La question des exploitations agricoles soulève incidemment celle
de la répartition de la propriété rurale, qui lui touche de près. La propriété rurale est-elle entrée en agonie, comme on l'a quelquefois
affirmé? S'il n'existe pas de tendance appréciable à la concentration
des entreprises en agriculture, il serait assez singulier qu'il y eût une
tendance à la constitution de vastes domaines territoriaux par le jeu
des lois immanentes de la production capitaliste. Bien que l'existence
de la grande propriété soit compatible avec le morcellement des fermes,
il est difficile de voir, dans la stabilité des petites exploitations
rurales, une circonstance favorable à l'extension de la grande propriété.

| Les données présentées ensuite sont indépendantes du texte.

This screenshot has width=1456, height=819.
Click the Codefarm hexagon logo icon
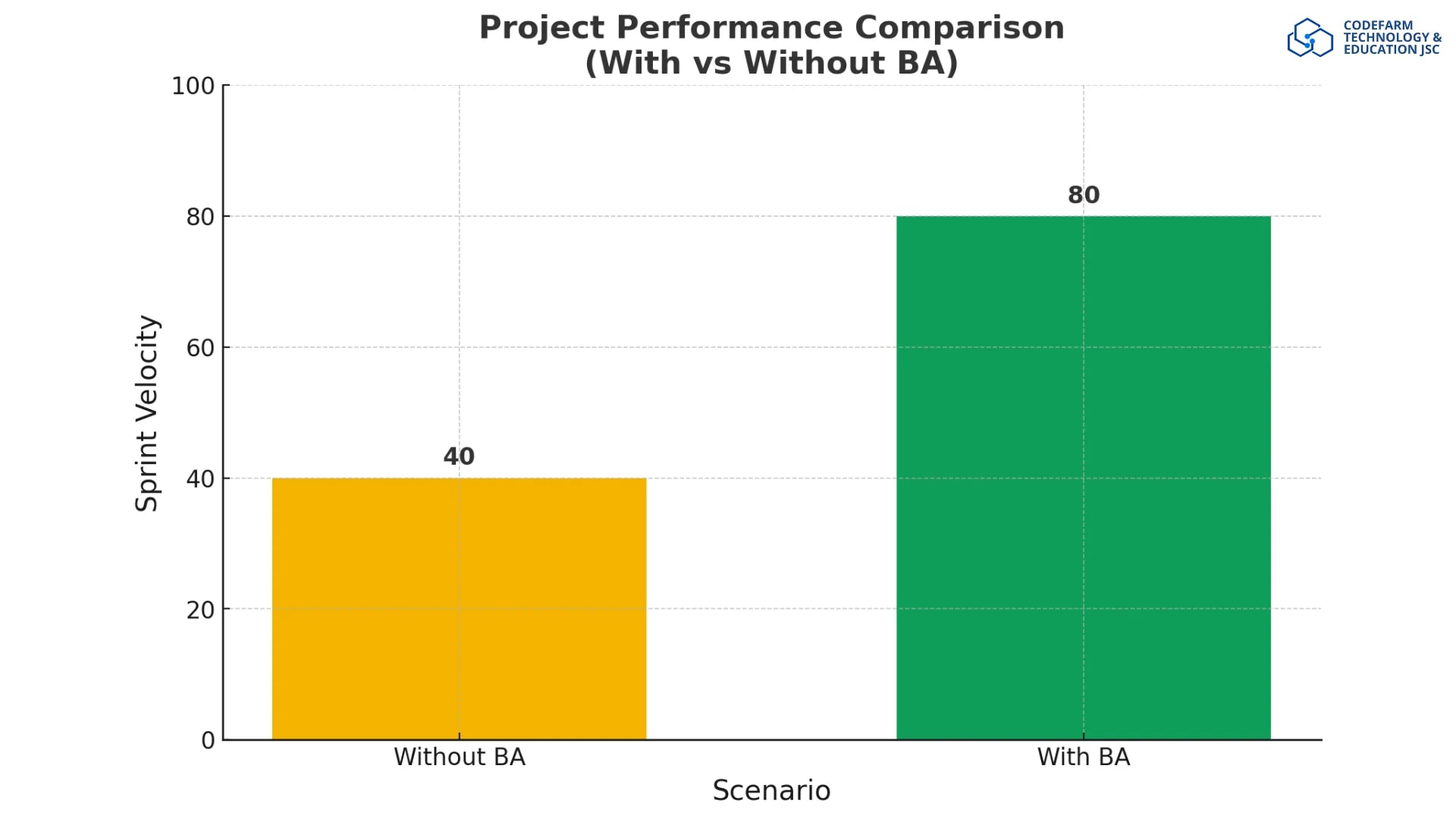(1310, 38)
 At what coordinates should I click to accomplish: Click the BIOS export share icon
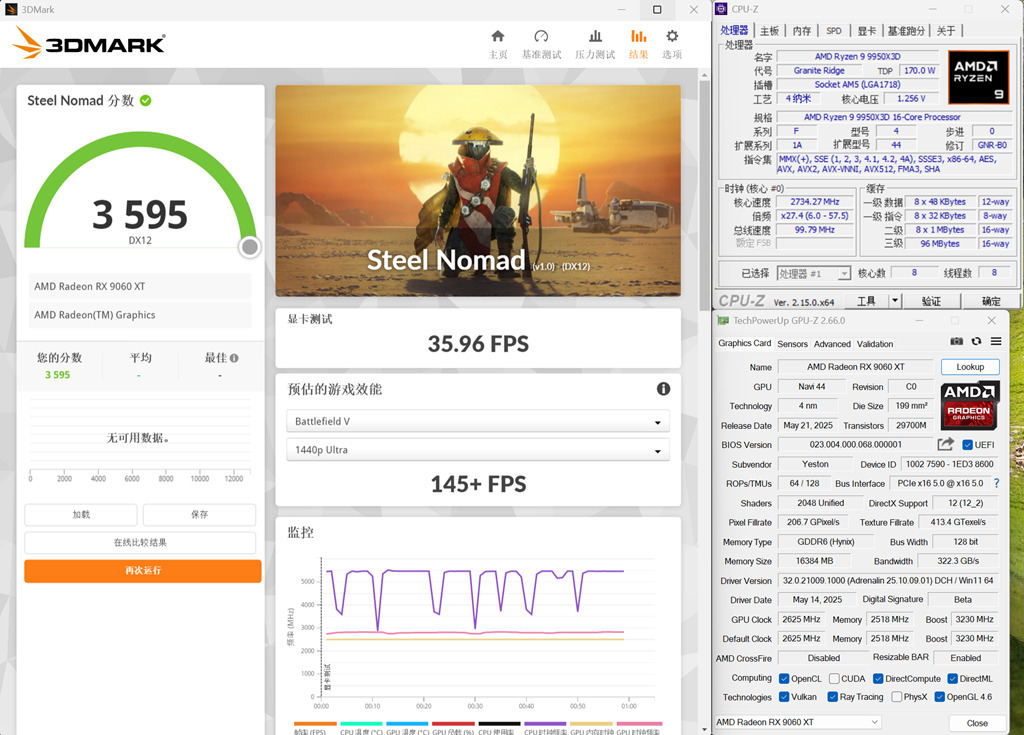(945, 444)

En fait, il ne semble pas que la grande propriété fasse des progrès.
Les renseignements dont nous pouvons disposer à cet égard sont très
insuffisants; à défaut de statistiques directes de là propriété, qui sont
rares et incertaines, il faut généralement se contenter des indices
fournis par les cotes foncières, qui sont plus nombreuses que les
propriétaires, et qui s'appliquent au sol des propriétés bâties comme
aux propriétés rurales. Ces indices, en général, ne confirment pas
l'hypothèse d'une concentration de la propriété.
En Belgique, le chiffre des cotes foncières s'accroît régulièrement.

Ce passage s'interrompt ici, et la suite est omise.